Tüm okurlara selamlar. Öncelikle şunu ifade etmek isterim ki ilk yazım olduğu için mutluluk kavramıyla başlayıp umutlu başlangıçç yapmak istedim. Ben yazarken çok keyif aldım, sizlere de okurken tebessümüm ettirmek dileğiyle…
Sevgili mutluluk,
“Geri dön, seni bulamayacak kadar kör olduğum için özür dilerim! Sana giden yollar nerelerden geçer? Kaç saat sürer bu yollar? Sana ulaşıncaya kadar kaç mevsim değişir. Seni ararken kimleri kaybederim kim bilir? Yakınımdasın, benimlesin, içimdesin, özümdesin biliyorum. Seni beklemenin ötesinde seni arıyor olacağım. Tez zamanda kavuşabilmek dileğiyle…

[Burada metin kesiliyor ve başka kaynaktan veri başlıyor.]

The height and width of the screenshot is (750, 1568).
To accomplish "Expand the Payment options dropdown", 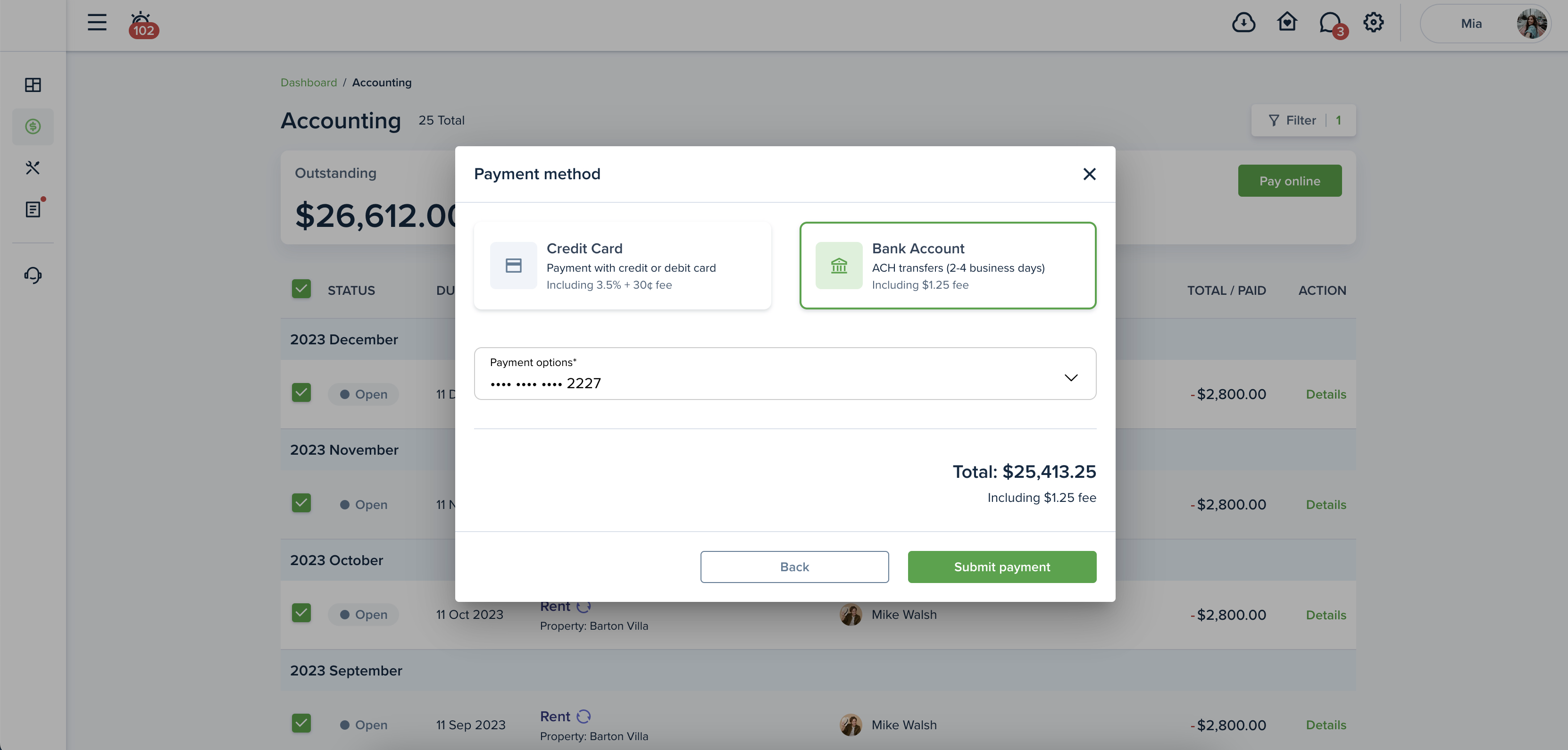I will click(785, 374).
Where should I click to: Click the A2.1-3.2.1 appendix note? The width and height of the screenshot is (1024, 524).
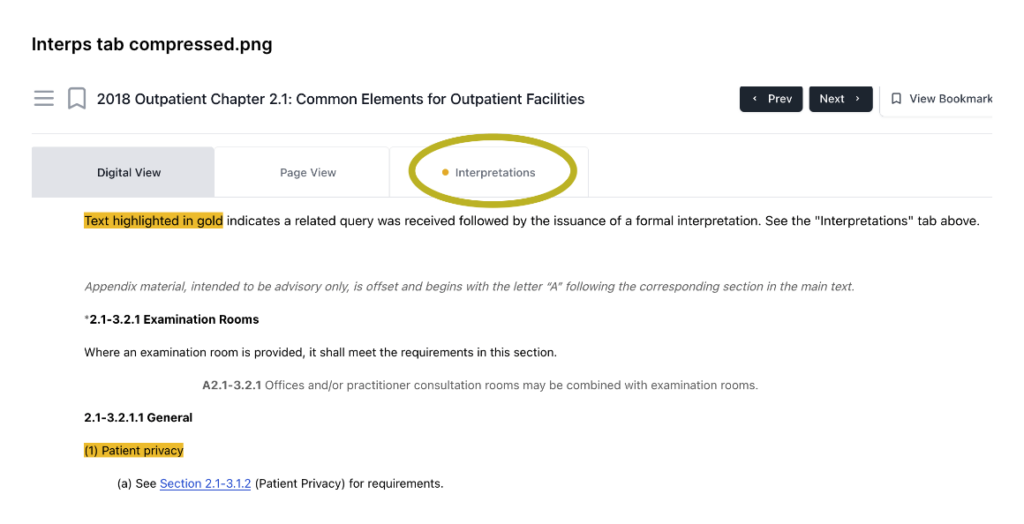click(480, 385)
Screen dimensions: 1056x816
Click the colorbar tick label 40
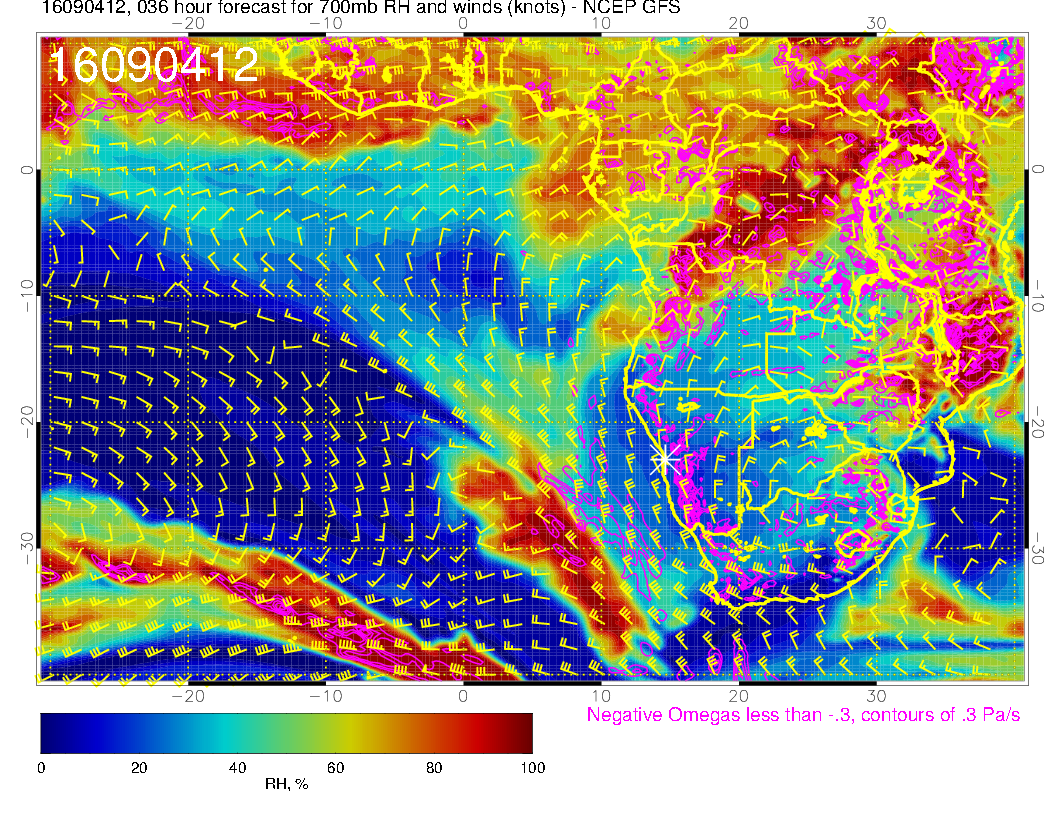click(237, 767)
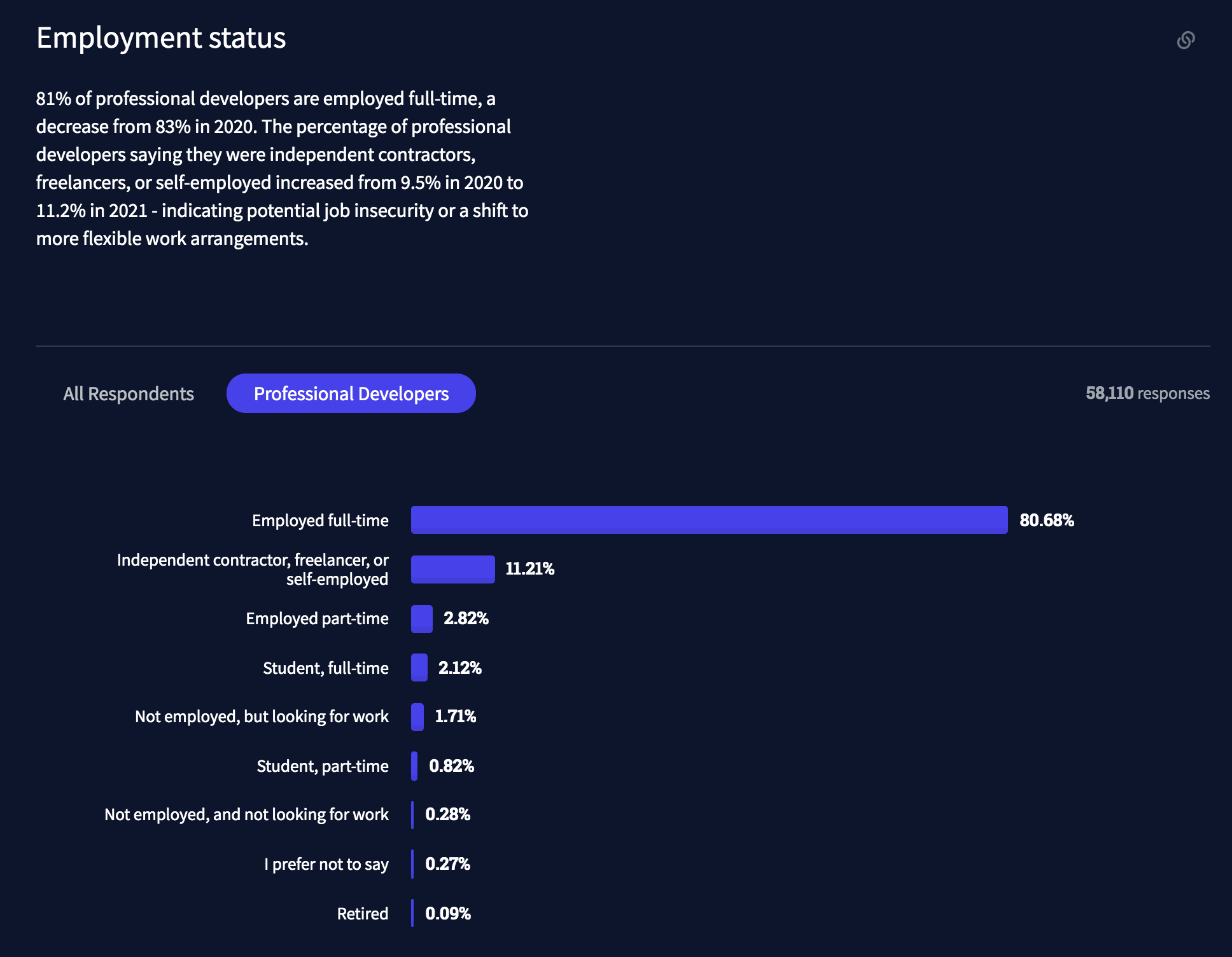Click the section link icon beside Employment status
Image resolution: width=1232 pixels, height=957 pixels.
pyautogui.click(x=1186, y=40)
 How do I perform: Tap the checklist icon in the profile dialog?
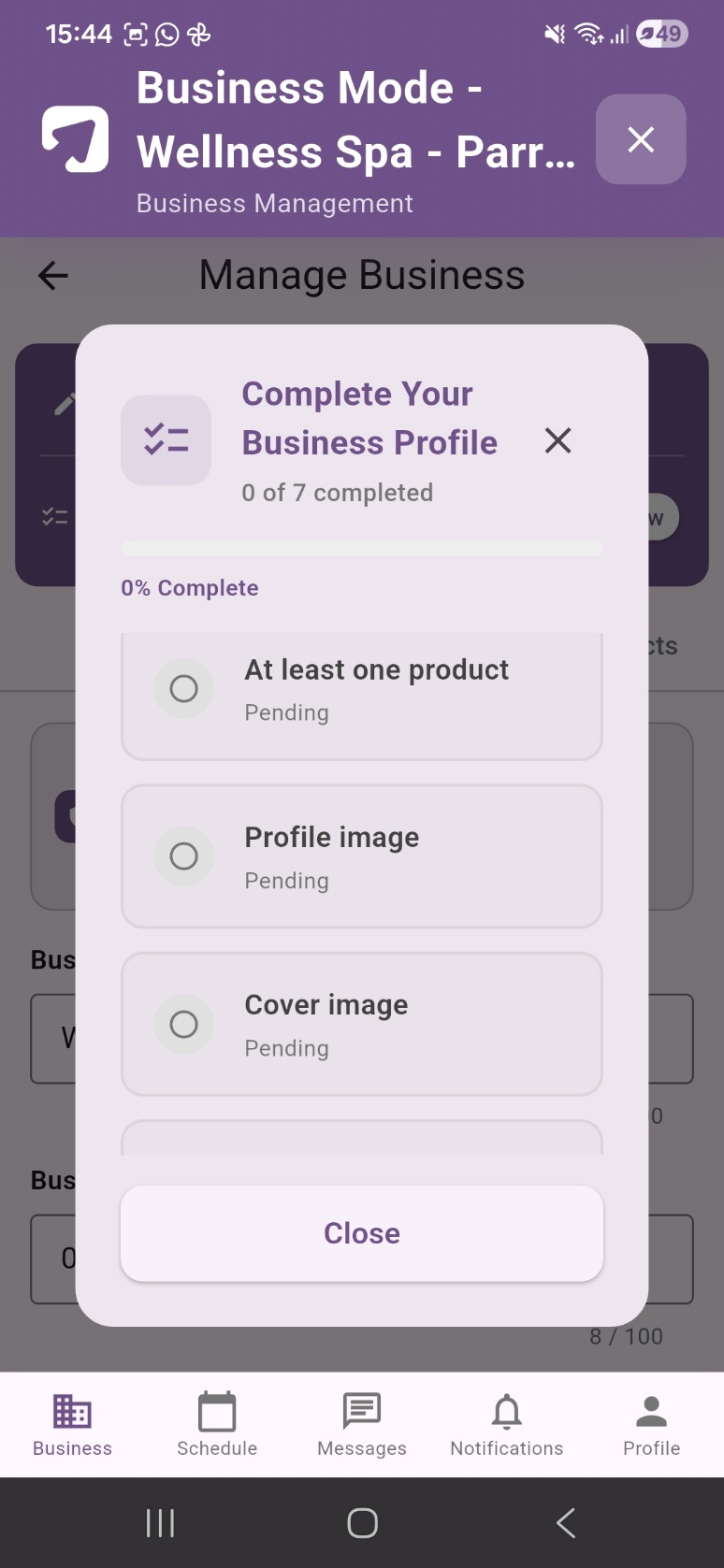coord(167,439)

Ucu bucağı olmayan bir konu mutluluk. Sınırı yok, ölçüsü yok belli bir zaman kavramı olmayan resmi dahi çizilemeyen bir duygu. Peki bu soyut kavram bizde ne ifade ediyor acaba? Herkes şu sorulara cevap verebiliyor mu? Mutluluk nedir? Mutluluğun belirleyicileri nelerdir? Peki bizler mutluluğu nerede aramalıyız? Ulaşabilmek için ne yapmalıyız? Bu soruları bana sorar gibisiniz. Bu soruların bendeki karşılığı tam olarak ŞÜKÜR. Her şeye şükür. Benim güzel abim sevgili kardeşim; İnsanoğlu doyumsuz bir varlık hep fazlasını istemek fıtratında var. Bu kötü bir şey değil ancak dozunu ayarlayabilirsek. Hep daha fazla mutlu olmayı istemek hakkımız, daha iyi koşullarda yaşamayı istemek hakkımız. Bunun için koşturmak üzerimize düşün görev. Resmi dahi çizilemeyen mutluluk olanla yetinmek, fazlasını isteyip çabalamak ve sonucuna razı olmak. Mesela görmeyen birinin hayatı nasıl olursa olsun, hangi şartlarda yaşıyor olursa olsun mutlu olacağı tek ve en büyük şey görmekken görebiliyor olan insanları nasıl olurda gördükleri şeylerden şikayet edebilecek duruma gelebiliyor? Demek ki mutluluk öyle bir kavram ki kimini saraylar, villalar mutlu eder, bir bebeği ise annesinin emzirmesi mutlu eder. Düşünsenize giden hiç bir şey gelmeyecek ve bu hayat elbet bitecek. Elindekiyle yetinmeyen onunla mutlu olmayan fazlasıyla da olamaz. Her şeyin mükemmel olmadığını sıkınıtıların olduğunu söyleyebilirsiniz, buna katılıyorum peki hiç benim başıma gelen belki de en hayırlısıdır diyebiliyor muyuz? Ben şuna inanır şunu söylerim. Herkes çok acıktığı bir günü düşünsün ve yemekte en sevdiğiniz yiyecekler ve içecekler var. Tıka basa yediniz diyelim en fazla ne kadar yiyebilirsin? Bir fil kadar yiyebilir misiniz? Hâlbuki çok açtınız ve en sevdiğiniz yiyecekler ve içecekler vardı. O an ne kadar mutluydunuz ama bitti. Peki biz bu duruma üzülmelimiyiz? En sevdiğiniz yemek sofrada duruyor ama daha fazla yiyemiyorsunuz. Bu durum canınızı sıkmalı mı? Halbuki onu yerken tadını alıp onunla mutlu olmak varken neden bu durumdan üzüntü duyalım. Özetlemek gerekirse Unutulmamalı ki en zor denen günler bile geçip gidecektir. Hayat akıp giderken mutlulukla kalıp etrafımıza tebessüm etmeli. Son olarak güzel gören güzel düşünür, güzel düşünen hayatından lezzet alır.